▸ WHAT THE TASK REQUIRES
All lines in the records that carry the string "swatch" are to be shown.
*** Begin section ***
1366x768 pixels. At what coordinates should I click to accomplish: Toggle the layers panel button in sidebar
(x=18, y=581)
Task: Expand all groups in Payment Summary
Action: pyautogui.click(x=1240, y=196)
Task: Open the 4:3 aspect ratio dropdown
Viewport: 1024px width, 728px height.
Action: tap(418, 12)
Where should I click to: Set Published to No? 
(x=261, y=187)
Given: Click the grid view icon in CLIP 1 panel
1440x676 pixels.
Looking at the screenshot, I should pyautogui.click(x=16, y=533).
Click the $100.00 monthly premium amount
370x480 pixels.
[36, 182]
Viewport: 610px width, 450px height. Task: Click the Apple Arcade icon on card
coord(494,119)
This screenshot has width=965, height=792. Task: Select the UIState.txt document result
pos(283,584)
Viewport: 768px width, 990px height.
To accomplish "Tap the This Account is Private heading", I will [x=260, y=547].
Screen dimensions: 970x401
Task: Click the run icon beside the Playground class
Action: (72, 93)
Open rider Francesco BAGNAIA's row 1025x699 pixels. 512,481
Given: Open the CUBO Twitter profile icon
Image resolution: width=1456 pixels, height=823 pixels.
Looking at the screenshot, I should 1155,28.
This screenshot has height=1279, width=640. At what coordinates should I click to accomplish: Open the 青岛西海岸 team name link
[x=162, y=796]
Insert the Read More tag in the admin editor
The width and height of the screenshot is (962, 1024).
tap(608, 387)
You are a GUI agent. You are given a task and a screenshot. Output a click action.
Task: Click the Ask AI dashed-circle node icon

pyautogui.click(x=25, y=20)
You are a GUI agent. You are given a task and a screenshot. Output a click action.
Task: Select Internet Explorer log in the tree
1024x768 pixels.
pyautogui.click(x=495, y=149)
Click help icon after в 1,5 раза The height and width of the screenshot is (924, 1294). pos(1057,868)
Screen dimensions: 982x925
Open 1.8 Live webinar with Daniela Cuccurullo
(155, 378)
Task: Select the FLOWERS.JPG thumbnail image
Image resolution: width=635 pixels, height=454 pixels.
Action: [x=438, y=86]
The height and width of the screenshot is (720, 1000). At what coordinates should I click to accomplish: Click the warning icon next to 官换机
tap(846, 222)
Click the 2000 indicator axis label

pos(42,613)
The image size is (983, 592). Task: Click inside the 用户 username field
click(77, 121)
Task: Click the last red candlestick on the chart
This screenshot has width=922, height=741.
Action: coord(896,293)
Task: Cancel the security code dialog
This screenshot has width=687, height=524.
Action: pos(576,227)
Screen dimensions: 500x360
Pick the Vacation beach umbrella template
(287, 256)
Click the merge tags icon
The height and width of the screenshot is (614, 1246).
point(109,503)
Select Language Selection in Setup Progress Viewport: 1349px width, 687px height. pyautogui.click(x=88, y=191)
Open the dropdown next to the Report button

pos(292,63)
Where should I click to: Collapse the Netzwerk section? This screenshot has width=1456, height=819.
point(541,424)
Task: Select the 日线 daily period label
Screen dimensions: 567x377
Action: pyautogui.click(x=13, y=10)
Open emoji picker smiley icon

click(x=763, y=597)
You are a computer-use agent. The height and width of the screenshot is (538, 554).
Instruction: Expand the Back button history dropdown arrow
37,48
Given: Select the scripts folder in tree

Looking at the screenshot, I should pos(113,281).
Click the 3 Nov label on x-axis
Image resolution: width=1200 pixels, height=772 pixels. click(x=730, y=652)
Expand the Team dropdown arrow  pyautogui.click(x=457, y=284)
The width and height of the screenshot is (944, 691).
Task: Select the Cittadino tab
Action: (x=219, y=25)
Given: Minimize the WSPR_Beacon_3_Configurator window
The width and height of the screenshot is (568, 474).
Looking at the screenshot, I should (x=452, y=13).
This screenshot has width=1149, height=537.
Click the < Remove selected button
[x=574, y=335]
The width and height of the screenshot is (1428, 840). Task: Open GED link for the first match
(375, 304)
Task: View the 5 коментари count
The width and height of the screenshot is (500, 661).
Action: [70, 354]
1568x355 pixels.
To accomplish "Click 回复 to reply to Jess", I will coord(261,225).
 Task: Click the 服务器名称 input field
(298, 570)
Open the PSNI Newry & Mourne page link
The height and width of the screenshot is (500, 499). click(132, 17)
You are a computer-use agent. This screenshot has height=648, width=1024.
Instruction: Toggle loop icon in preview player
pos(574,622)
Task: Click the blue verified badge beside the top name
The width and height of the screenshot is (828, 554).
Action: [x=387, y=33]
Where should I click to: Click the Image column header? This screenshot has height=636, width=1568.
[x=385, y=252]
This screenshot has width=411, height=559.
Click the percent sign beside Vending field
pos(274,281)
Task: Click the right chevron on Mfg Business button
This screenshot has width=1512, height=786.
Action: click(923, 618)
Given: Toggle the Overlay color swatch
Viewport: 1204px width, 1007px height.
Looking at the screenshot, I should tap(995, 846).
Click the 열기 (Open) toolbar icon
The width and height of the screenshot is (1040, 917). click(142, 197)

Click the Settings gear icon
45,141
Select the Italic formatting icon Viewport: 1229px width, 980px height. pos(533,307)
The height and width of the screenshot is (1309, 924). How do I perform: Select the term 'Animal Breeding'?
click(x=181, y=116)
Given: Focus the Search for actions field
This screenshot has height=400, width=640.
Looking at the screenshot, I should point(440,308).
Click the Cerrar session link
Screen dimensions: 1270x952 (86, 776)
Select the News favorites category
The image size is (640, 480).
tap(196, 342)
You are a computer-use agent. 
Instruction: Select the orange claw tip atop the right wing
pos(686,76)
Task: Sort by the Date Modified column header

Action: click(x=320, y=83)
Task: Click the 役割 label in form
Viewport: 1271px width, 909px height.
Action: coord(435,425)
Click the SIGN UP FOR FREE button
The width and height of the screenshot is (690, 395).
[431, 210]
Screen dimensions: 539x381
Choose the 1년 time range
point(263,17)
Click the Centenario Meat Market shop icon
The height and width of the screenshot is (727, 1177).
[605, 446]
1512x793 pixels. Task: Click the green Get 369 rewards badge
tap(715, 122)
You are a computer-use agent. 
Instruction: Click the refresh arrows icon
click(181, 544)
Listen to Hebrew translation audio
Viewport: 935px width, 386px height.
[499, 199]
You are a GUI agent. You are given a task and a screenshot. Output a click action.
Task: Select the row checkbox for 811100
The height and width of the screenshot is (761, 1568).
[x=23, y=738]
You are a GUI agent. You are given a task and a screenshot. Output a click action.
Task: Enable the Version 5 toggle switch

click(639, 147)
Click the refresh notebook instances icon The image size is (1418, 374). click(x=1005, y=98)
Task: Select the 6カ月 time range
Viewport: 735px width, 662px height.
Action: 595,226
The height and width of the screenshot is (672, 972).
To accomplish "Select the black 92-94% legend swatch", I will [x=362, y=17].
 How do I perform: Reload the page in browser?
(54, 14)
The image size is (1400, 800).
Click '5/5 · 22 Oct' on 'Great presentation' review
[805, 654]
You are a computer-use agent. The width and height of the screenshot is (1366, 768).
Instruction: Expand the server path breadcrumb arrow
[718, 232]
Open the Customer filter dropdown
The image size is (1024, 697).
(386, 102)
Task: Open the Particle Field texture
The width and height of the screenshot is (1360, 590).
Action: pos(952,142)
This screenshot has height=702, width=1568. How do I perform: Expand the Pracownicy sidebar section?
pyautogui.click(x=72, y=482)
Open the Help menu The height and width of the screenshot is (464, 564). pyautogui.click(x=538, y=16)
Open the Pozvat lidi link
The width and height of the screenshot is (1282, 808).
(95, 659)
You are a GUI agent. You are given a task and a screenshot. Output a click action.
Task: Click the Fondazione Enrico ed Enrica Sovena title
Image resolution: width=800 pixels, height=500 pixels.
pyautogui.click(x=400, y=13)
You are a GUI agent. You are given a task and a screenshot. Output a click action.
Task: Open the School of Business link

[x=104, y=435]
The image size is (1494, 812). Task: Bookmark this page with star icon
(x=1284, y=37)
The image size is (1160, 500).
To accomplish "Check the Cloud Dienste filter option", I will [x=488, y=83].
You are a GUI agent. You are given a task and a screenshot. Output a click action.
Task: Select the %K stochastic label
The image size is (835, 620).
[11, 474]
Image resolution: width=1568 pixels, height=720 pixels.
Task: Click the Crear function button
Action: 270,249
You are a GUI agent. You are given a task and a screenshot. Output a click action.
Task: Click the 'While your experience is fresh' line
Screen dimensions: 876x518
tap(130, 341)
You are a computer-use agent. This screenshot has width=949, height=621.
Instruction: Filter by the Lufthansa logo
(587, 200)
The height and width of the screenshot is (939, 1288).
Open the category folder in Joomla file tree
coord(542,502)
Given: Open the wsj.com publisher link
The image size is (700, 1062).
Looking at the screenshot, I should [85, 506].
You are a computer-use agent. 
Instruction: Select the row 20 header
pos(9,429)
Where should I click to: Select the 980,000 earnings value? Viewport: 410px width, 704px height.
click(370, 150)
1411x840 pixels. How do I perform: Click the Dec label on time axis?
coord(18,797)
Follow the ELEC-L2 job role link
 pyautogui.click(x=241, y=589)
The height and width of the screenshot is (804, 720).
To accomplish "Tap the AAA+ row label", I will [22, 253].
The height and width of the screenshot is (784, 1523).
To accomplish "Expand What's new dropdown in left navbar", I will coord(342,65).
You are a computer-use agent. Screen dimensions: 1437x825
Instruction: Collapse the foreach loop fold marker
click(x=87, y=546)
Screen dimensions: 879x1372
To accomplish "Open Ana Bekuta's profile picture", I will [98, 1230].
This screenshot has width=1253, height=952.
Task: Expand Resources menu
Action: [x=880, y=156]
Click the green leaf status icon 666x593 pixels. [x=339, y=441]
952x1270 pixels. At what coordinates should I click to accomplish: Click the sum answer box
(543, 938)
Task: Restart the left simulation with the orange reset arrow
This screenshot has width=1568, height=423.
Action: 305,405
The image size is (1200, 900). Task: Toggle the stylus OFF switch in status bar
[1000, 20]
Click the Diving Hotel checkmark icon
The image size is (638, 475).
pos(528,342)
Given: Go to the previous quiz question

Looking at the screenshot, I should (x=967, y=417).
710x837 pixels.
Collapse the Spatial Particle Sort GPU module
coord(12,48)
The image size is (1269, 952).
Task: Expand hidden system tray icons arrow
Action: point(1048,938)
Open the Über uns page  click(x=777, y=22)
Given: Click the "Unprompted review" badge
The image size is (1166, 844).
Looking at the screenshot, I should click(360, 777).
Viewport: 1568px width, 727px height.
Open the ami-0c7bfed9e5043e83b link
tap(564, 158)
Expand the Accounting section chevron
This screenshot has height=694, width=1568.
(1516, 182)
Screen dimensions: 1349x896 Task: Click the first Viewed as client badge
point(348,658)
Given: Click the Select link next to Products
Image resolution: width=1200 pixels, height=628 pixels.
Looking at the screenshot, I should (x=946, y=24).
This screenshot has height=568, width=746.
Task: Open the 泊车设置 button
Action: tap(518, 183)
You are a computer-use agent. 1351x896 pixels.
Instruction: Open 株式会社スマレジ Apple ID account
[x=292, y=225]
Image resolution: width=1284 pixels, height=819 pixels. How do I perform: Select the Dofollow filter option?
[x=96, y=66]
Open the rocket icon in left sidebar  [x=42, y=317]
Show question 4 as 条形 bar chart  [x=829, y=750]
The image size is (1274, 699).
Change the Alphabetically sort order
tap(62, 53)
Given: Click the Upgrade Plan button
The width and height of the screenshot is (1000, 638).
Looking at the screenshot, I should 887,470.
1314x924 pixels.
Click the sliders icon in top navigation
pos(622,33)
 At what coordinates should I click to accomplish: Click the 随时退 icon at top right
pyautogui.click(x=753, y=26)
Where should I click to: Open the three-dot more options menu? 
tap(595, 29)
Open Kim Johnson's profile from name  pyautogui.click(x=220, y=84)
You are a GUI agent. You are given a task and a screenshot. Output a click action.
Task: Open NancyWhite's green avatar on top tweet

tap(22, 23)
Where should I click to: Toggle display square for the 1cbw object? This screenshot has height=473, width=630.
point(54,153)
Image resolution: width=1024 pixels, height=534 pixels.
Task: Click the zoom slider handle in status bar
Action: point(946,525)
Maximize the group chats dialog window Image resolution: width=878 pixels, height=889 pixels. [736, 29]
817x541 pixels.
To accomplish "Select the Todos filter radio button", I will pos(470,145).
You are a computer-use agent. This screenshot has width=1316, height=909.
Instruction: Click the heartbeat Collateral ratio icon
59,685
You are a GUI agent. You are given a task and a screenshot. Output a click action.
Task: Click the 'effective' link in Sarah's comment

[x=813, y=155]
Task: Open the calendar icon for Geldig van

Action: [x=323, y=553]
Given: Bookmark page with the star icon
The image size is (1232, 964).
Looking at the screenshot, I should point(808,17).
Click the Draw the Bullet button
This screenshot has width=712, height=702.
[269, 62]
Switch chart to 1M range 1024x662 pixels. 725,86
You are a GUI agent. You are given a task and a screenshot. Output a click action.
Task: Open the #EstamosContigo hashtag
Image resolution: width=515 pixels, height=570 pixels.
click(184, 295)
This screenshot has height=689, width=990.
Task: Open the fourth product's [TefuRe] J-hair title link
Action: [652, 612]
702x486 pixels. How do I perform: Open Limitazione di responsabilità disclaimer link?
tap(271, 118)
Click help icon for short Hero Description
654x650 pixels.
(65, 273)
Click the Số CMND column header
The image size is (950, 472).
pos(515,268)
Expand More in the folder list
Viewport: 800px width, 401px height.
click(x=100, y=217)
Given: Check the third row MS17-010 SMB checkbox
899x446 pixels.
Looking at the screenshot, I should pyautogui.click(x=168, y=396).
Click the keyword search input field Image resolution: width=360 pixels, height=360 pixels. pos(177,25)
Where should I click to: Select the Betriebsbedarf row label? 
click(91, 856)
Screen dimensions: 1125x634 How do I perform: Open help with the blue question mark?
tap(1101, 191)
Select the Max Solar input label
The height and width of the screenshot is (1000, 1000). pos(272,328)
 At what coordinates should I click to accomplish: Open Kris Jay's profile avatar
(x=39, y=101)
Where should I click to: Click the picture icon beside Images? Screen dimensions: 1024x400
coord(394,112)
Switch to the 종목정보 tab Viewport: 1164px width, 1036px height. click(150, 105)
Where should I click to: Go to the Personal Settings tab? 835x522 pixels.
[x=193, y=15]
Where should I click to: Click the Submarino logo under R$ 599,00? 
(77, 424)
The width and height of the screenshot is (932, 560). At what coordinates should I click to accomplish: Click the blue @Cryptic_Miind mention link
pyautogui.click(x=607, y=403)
*** End section ***
▸ SOLUTION TO THIS TASK
Given: Toggle the Overlay color swatch
To accomplish "Select the black 92-94% legend swatch", I will [x=362, y=17].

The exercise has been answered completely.